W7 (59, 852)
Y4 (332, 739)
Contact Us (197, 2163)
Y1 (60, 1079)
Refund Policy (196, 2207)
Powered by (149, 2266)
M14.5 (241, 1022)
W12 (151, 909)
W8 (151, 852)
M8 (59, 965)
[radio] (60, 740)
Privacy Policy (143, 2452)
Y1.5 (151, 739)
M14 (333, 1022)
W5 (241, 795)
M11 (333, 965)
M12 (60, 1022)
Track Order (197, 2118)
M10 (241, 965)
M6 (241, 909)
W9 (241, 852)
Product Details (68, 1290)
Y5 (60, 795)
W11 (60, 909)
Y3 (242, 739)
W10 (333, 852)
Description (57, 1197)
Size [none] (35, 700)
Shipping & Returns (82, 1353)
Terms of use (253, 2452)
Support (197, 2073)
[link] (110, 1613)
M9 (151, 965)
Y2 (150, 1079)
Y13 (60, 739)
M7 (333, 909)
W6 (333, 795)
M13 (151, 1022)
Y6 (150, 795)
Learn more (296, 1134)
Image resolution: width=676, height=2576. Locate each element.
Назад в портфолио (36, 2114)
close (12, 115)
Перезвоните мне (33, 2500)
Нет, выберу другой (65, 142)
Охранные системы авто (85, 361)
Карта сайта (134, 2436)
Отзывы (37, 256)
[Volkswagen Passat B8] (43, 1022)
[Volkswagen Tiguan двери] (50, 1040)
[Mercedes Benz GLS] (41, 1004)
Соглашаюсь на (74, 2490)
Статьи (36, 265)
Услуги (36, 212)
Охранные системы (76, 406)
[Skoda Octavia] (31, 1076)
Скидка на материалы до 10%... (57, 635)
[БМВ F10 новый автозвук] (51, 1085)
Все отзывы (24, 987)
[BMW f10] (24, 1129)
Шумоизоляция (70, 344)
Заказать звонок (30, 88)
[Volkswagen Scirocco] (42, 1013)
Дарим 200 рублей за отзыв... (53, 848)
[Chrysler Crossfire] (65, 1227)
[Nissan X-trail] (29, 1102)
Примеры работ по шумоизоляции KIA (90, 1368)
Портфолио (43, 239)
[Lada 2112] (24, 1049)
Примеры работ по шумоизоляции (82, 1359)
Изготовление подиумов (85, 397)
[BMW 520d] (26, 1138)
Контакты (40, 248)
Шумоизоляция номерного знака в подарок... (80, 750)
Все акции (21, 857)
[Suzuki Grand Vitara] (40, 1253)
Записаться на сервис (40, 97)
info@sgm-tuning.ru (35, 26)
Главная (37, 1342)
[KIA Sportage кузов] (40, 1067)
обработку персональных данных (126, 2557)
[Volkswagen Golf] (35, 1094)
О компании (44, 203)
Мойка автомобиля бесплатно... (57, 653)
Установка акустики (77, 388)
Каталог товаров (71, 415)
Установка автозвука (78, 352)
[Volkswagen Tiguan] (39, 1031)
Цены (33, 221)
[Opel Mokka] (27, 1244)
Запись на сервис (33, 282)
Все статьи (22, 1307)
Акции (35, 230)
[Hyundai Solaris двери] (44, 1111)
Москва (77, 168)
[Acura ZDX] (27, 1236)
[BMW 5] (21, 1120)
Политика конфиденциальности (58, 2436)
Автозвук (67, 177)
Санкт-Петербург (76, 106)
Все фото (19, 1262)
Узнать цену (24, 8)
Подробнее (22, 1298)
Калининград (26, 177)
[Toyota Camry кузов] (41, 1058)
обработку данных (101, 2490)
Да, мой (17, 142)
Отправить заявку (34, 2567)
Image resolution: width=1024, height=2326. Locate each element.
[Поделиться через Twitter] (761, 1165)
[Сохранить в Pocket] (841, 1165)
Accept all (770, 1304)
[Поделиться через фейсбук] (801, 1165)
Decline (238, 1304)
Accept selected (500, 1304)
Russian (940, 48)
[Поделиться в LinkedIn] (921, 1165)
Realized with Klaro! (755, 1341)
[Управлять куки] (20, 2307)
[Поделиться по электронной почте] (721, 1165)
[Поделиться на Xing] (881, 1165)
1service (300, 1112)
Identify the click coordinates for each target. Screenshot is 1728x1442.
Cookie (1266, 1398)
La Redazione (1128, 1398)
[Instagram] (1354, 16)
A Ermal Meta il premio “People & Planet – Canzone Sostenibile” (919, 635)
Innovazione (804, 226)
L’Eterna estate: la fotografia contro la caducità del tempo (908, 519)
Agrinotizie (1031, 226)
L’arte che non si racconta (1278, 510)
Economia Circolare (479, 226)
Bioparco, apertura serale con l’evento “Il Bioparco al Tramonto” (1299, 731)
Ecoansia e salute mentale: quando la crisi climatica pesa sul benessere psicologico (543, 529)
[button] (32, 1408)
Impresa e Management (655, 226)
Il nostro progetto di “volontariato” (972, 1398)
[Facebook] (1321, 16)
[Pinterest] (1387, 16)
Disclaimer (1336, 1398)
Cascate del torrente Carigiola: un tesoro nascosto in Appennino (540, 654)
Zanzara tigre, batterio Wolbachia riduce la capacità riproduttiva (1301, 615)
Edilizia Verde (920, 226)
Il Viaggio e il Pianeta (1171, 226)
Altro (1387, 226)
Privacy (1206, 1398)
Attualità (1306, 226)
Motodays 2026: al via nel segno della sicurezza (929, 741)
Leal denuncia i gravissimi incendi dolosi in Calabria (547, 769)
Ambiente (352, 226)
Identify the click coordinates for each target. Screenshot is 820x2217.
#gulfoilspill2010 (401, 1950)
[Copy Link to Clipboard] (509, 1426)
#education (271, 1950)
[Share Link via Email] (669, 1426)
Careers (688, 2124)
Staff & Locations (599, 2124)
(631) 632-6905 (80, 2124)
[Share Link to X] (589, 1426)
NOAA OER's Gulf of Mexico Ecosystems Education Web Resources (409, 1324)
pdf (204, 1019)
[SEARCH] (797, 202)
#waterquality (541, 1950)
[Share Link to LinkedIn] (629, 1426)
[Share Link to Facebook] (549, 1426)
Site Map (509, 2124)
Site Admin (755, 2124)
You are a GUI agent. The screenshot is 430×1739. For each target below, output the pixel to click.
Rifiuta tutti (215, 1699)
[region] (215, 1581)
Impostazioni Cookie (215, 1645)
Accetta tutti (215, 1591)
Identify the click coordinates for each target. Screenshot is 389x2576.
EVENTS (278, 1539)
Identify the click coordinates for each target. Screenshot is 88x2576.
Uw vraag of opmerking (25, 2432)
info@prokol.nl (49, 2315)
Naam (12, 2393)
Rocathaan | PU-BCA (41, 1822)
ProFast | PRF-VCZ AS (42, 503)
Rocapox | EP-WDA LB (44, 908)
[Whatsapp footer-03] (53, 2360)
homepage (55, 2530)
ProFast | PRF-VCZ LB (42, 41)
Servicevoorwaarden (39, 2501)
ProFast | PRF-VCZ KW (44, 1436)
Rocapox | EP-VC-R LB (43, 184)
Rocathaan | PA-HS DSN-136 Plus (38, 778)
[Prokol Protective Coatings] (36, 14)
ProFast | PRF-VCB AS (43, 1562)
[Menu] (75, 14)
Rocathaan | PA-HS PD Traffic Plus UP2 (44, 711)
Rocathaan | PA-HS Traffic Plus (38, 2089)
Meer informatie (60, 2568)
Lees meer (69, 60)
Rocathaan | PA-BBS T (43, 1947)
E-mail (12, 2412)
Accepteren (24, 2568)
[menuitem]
☆ ☆ ☆ ☆
> **Assignment**: Look above for the line containing "[Поделиться через фейсбук] (801, 1165)". Output from there through the line containing "Ambiente (352, 226)", exactly and inclusively.

> **Exercise answer**:
[Поделиться через фейсбук] (801, 1165)
Decline (238, 1304)
Accept selected (500, 1304)
Russian (940, 48)
[Поделиться в LinkedIn] (921, 1165)
Realized with Klaro! (755, 1341)
[Управлять куки] (20, 2307)
[Поделиться по электронной почте] (721, 1165)
[Поделиться на Xing] (881, 1165)
1service (300, 1112)
Identify the click coordinates for each target. Screenshot is 1728x1442.
Cookie (1266, 1398)
La Redazione (1128, 1398)
[Instagram] (1354, 16)
A Ermal Meta il premio “People & Planet – Canzone Sostenibile” (919, 635)
Innovazione (804, 226)
L’Eterna estate: la fotografia contro la caducità del tempo (908, 519)
Agrinotizie (1031, 226)
L’arte che non si racconta (1278, 510)
Economia Circolare (479, 226)
Bioparco, apertura serale con l’evento “Il Bioparco al Tramonto” (1299, 731)
Ecoansia e salute mentale: quando la crisi climatica pesa sul benessere psicologico (543, 529)
[button] (32, 1408)
Impresa e Management (655, 226)
Il nostro progetto di “volontariato” (972, 1398)
[Facebook] (1321, 16)
[Pinterest] (1387, 16)
Disclaimer (1336, 1398)
Cascate del torrente Carigiola: un tesoro nascosto in Appennino (540, 654)
Zanzara tigre, batterio Wolbachia riduce la capacità riproduttiva (1301, 615)
Edilizia Verde (920, 226)
Il Viaggio e il Pianeta (1171, 226)
Altro (1387, 226)
Privacy (1206, 1398)
Attualità (1306, 226)
Motodays 2026: al via nel segno della sicurezza (929, 741)
Leal denuncia i gravissimi incendi dolosi in Calabria (547, 769)
Ambiente (352, 226)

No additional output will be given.